[Excerpted data Boundary: Start]

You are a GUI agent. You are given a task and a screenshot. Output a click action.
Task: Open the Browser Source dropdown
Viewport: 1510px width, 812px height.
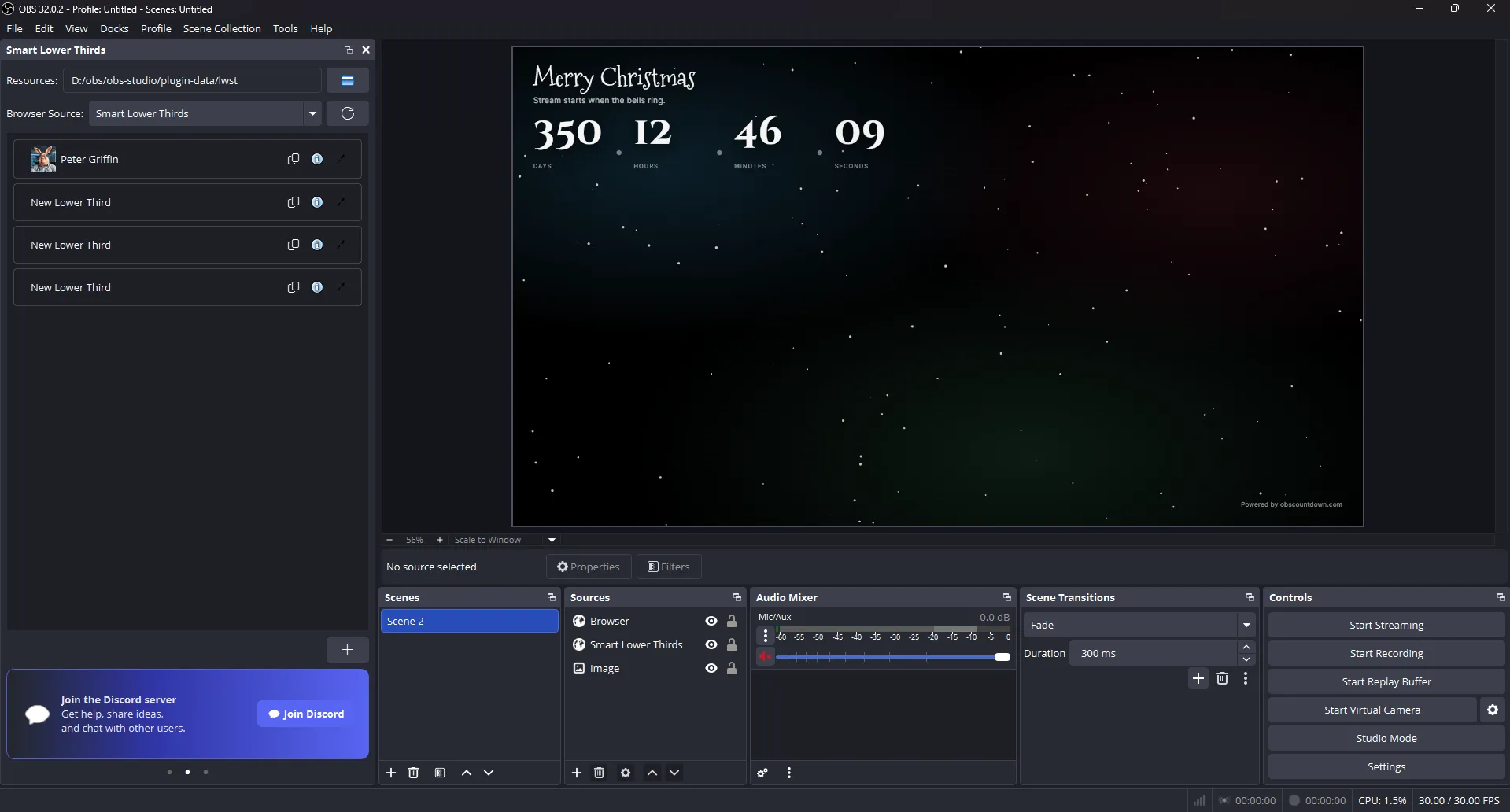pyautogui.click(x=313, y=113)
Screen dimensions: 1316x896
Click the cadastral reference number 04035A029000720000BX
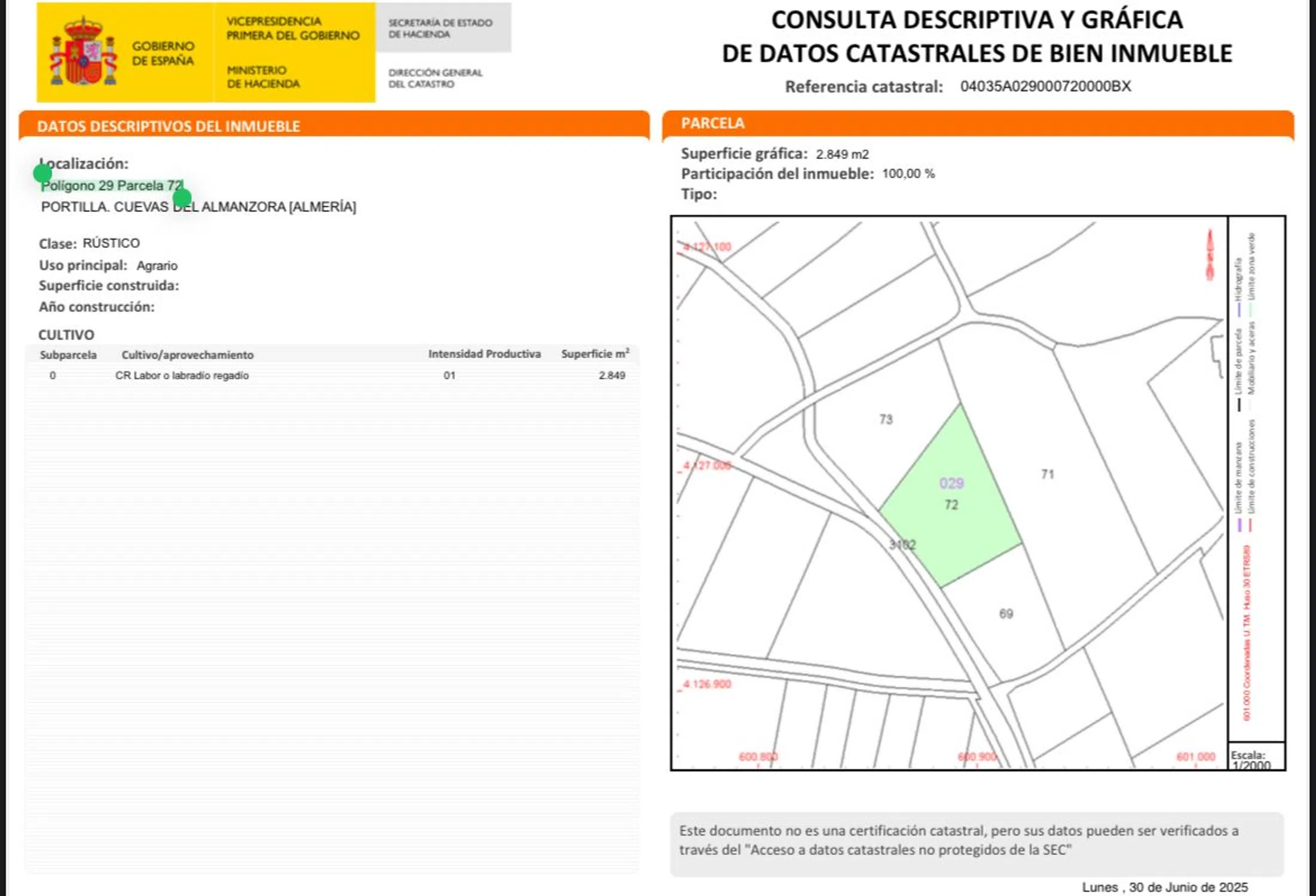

[Excerpted data Boundary: End]

__What is expected__. Leaving the pictures out, give back each line above exactly.

__Written response__.
You are a GUI agent. You are given a task and a screenshot. Output a click action.
Task: Open the Browser Source dropdown
Viewport: 1510px width, 812px height.
pyautogui.click(x=313, y=113)
Screen dimensions: 1316x896
Click the cadastral reference number 04035A029000720000BX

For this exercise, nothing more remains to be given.